Oracle AutoML benefit

It automates the process of feature selection, model/algorithm selection, and hyperparameter tuning. It is a feature that all major data science platforms have. Users can feed a data set to AutoML, and it will train multiple machine learning models, tune the hyperparameters for those models, and evaluate their performance against each other.
AutoML can improve the productivity of data scientists by automating the training process. It also allows data analysts and developers to build machine learning models without tweaking every aspect of the model training process that comes with data science expertise.
It also reduces the compute time that is required to deliver ML models

Oracle AutoML Workflow

Oracle AutoML automates the workflow and provides you with an optimal model given a time budget. A typical workflow is:

Select a model from a large number of viable candidate models
For each model, tune the hyperparameters.
Select only predictive features to speed up the pipeline and reduce overfitting.
Ensure the model performs well on unseen data (also called generalization).

AutoML Pipeline

Oracle AutoML automates four major time-consuming and tedious steps in the machine learning modeling process to deliver significant productivity improvements for data scientists. Oracle Machine Learning AutoML User Interface on Autonomous Database

Algorithm Selection: Identifies best algorithms for the data and problem; faster than exhaustive search
Adaptive Sampling: Identifies the right sample size and adjusts for unbalanced data
Feature Selection: De-noise the data and reduce the number of features
Model Tuning: Auto tunes hyperparameters for best model accuracy

Algorithm Selection ：

Given a data set and a prediction task, such as classification or regression, the goal of algorithm selection is to identify the algorithm that yields the maximum score. This “best” algorithm is not always intuitive, and picking complex models is not optimal for each use case. The ADS algorithm selection stage is designed to rank algorithms based on their estimated predictive performance on the input data set.
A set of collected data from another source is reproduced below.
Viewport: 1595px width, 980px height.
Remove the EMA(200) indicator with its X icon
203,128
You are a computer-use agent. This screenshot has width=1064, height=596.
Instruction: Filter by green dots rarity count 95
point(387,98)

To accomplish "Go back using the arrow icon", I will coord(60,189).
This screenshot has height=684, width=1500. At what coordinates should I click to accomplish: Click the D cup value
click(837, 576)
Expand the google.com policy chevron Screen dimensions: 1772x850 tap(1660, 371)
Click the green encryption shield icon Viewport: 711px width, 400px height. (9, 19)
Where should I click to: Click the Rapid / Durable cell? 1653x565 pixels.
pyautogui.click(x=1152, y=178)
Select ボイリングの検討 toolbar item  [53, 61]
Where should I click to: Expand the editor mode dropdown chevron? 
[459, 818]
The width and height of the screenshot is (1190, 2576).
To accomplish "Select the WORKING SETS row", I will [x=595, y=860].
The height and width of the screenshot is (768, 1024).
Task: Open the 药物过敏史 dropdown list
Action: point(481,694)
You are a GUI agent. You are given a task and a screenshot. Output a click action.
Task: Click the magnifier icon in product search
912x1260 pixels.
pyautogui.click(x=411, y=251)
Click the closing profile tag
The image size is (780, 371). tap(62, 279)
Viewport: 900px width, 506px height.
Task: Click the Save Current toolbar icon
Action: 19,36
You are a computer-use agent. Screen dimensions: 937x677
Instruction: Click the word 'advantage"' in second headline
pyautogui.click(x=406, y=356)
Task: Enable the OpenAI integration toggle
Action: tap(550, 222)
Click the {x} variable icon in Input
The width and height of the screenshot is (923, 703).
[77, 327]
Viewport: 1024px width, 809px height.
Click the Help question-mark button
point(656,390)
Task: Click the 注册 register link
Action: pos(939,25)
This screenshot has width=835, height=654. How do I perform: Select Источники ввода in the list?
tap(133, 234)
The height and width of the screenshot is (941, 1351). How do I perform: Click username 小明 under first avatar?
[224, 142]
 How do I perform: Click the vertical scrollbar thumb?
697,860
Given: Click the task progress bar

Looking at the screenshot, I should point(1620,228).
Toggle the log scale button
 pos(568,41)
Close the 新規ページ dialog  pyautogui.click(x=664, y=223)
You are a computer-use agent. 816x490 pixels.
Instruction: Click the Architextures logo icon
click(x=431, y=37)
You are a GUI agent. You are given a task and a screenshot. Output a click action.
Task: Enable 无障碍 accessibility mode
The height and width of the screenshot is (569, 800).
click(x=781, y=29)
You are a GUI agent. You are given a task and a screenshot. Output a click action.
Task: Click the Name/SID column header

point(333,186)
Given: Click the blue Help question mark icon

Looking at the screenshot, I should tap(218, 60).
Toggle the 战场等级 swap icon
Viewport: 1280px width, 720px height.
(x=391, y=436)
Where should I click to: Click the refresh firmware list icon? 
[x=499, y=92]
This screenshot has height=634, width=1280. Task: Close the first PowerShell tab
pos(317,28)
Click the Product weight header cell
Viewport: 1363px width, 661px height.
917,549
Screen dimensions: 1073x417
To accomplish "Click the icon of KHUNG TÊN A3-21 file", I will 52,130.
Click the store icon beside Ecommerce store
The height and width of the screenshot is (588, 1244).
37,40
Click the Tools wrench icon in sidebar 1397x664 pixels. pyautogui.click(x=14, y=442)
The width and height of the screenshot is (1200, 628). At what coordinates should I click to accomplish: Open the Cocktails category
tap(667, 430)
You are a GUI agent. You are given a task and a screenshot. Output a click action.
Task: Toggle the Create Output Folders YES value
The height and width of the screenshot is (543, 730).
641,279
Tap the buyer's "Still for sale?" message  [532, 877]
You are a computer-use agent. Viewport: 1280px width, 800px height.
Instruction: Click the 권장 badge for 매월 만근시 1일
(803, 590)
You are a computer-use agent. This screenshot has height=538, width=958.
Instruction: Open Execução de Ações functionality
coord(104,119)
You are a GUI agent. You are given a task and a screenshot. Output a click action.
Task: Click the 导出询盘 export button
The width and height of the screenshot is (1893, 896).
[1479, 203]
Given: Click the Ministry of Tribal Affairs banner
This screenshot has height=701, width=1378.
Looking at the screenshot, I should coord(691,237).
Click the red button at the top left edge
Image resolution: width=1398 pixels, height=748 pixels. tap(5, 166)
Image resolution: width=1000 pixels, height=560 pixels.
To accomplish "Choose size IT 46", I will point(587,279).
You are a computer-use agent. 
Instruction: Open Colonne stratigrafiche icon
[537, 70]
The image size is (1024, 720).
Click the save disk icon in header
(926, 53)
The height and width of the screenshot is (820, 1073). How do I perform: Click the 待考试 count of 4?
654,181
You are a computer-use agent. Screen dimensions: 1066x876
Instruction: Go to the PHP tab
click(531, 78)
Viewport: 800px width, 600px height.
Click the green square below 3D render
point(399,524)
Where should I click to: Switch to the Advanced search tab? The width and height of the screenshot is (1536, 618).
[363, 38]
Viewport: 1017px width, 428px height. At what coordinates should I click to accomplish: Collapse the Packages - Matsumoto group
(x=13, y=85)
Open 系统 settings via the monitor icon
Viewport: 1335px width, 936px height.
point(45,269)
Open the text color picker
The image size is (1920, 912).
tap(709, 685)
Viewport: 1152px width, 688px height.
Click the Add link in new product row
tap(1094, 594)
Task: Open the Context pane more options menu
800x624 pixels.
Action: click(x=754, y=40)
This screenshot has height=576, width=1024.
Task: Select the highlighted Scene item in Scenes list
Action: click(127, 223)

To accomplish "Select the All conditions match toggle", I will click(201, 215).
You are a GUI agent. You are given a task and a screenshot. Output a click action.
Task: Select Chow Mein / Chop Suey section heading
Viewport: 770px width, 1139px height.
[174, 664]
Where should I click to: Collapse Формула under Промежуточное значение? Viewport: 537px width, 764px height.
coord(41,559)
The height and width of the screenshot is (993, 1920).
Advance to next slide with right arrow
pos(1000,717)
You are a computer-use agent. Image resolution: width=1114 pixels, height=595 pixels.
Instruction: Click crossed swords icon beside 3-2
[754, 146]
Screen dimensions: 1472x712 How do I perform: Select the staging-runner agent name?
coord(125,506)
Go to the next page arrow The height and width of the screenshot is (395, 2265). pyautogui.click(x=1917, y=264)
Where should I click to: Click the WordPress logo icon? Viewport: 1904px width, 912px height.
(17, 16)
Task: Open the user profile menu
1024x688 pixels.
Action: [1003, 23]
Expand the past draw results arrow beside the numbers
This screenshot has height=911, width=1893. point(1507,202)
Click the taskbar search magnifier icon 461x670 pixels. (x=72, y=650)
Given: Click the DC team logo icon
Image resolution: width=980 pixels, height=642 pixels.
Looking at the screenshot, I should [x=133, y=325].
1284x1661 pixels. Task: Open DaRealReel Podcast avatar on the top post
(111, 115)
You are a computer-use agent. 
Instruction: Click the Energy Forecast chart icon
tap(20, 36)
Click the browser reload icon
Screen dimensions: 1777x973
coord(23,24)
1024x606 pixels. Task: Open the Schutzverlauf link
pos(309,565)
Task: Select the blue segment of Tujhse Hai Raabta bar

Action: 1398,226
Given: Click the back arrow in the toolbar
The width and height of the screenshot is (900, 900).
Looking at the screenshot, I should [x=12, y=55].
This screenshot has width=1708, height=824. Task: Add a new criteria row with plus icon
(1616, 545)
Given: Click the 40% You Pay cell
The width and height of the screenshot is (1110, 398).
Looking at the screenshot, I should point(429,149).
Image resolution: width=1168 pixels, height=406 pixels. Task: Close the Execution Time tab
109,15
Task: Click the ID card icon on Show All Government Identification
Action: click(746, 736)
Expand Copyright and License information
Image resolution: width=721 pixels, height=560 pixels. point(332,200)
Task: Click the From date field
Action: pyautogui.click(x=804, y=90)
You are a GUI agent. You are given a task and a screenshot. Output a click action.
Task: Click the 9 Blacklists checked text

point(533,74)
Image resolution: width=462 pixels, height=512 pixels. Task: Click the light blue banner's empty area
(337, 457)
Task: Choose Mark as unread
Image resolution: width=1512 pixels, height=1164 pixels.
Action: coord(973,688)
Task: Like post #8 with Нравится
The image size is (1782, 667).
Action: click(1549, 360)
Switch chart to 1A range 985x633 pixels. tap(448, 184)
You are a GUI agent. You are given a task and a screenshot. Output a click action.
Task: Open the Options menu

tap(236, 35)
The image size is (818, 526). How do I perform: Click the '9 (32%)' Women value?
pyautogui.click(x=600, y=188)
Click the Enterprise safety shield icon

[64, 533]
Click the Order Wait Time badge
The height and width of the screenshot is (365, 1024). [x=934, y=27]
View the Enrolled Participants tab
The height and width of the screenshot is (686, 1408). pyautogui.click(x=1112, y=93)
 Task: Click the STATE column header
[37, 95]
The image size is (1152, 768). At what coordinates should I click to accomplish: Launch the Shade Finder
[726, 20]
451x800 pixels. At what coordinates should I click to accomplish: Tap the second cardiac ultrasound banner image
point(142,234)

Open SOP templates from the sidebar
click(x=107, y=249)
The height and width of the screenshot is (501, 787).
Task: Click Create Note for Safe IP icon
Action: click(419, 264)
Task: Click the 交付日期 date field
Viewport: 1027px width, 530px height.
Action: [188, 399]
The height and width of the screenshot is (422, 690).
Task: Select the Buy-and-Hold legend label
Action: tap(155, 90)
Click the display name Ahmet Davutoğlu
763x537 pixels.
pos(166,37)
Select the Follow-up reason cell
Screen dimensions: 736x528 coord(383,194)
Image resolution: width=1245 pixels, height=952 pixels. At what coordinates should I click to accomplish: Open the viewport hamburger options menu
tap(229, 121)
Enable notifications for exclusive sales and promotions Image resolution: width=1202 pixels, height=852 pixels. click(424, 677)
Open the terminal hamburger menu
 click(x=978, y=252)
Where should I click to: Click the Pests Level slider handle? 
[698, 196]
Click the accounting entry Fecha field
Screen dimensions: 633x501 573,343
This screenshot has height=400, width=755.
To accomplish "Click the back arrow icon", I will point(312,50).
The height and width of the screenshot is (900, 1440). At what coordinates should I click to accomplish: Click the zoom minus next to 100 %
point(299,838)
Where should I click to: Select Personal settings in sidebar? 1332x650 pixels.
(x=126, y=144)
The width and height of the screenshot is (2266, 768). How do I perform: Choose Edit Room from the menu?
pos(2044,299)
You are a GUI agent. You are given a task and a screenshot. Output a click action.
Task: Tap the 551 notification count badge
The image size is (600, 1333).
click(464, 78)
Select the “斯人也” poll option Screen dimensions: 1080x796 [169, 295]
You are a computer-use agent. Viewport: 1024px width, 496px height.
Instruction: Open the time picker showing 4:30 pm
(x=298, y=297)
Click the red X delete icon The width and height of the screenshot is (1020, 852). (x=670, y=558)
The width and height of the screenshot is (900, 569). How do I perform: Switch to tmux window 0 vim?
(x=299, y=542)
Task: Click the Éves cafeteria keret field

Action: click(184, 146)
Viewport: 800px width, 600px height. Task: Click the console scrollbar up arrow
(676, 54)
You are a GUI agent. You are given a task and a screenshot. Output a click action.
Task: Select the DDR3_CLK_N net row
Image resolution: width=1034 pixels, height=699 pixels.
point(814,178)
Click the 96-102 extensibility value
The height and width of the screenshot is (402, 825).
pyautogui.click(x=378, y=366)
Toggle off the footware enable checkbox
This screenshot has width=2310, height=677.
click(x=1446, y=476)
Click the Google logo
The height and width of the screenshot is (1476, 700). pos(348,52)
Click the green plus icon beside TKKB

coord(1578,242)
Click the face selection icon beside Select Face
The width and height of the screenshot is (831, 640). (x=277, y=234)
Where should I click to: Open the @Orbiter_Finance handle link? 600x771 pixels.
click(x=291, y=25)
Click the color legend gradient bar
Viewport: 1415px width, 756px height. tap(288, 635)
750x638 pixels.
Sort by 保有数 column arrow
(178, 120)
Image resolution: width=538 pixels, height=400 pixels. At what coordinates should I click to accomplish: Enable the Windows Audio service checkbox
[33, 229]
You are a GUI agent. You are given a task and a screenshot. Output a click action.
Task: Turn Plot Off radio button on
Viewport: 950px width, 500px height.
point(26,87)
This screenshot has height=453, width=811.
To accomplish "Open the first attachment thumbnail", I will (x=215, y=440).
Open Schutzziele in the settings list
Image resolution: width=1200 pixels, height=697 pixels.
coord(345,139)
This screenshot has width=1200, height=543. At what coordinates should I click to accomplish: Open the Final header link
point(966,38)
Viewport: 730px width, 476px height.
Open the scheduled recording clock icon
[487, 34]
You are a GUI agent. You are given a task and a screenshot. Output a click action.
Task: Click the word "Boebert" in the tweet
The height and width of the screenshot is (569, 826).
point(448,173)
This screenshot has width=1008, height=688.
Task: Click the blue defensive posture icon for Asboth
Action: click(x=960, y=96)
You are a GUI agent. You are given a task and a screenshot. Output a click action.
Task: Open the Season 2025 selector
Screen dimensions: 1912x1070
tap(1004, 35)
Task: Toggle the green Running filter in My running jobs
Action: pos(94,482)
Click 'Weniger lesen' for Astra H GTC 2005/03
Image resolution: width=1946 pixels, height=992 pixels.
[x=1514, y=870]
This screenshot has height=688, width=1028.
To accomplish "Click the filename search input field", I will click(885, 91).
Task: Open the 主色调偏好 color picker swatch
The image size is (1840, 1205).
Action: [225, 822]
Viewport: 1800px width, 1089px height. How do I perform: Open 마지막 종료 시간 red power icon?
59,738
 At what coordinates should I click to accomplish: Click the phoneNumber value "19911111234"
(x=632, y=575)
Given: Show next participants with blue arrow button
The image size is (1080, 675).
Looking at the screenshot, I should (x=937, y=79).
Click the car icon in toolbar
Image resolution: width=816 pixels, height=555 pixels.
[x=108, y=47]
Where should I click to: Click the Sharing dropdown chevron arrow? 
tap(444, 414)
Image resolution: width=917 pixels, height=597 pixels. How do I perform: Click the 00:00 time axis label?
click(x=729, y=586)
Using models built from a wide range of data sets, automated algorithm selection uses metalearning where, based on the distribution of values or meta-features in the data, a prebuilt model predicts which algorithms are most likely to produce the best results. Algorithms with the highest scores are later used for model tuning. This helps data scientists and non-expert users to find the best algorithm candidates faster than with exhaustive search.

Extract relevant dataset characteristics, such as dataset shape, feature correlations, and appropriate meta-features.
Invoke specialized score-prediction metamodels that were learned to predict algorithm performance across a wide variety of datasets and domains.
Rank algorithms based on their predicted performance.
Select the optimal algorithm.

Adaptive Sampling

Adaptive sampling iteratively samples a data set (number of rows) from a small subset to the full data set size and evaluates each sample to obtain a score for a specific algorithm. The goal is to find the smallest sample size of a data set, for use in subsequent pipeline stages, without sacrificing the quality of the pipeline.This also speeds up model building. Further, adaptive sampling detects unbalanced data sets that can cause poor models to be built.

For a given algorithm and data set, identify a sample based on the sample size and characteristics of the data set and task.
Leverage metalearning to predict algorithm performance on the given sample.
Iterate until the score converges to within a small threshold.
The identified sample is then used for subsequent stages of the AutoML Pipeline.

Feature Selection

This stage selects a subset of features that are highly predictive of the target.

Attributes that have no correlation with the target attribute, have too many constants or missing values, or have too high cardinality can reduce model quality, while increasing model building and data scoring time. Feature selection speeds up training without losing predictive performance. AutoML first ranks the features and evaluates subsets based on these rankings, using several techniques.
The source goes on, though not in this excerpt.